What to drink this week
House white wines
I wrote a few weeks ago recommending good-value and characterful southern French red wines suitable for regular pouring at home. When it comes to whites with similar virtues— extremely drinkable and versatile, not aspiring to the highest levels of complexity—the most promising source has turned out, perhaps surprisingly, to be Sicily. Surely Sicily is too far south to produce crisp and refreshing whites? Think again.

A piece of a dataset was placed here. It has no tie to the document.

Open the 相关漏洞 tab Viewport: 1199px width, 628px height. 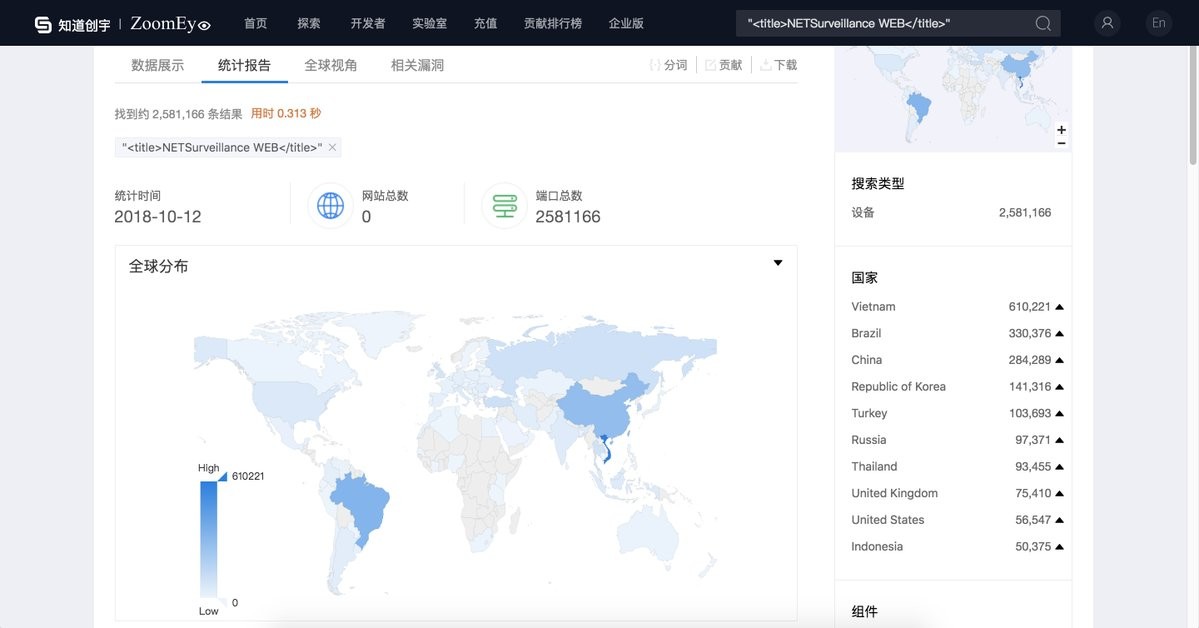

Why you should be drinking them
Some clever producers, aided by the island’s chief viticultural research station outside Palermo, realised a while ago that Sicily possessed excellent white varieties in the form of Grillo, Inzolia and Catarratto. These wines share the characteristics of herbal aromas and full-bodied vinosity combined with crispness. Grillo is the crispest and currently most fashionable; Inzolia and, sometimes, Catarratto, have a certain nuttiness.
What to drink
Waitrose, the only supermarket chain that behaves like a serious wine merchant, has been sniffing out some excellent Sicilian whites in recent months. Corbello Catarratto/inzolia 2015 (£7.99; www.waitrose.com) has nice, rounded vinosity and a fresh, lemony acidity—a brilliant alternative to Macon Villages. Rapitalà Grillo 2015 (right, £8.99; www.waitrose.com) is excellent value, with appetising notes of bitter herbs on the nose, good mouth-feel and a long finish. My third choice, a kind of superior house wine, isn’t from Sicily, but from an even more unexpected source: Costières de Nîmes 2015 Château Roubaud (£12.30; www.yapp.co.uk) has buttercup-yellow colour, a ripe, honeyed nose and lovely texture and length—it’s just too good to leave out.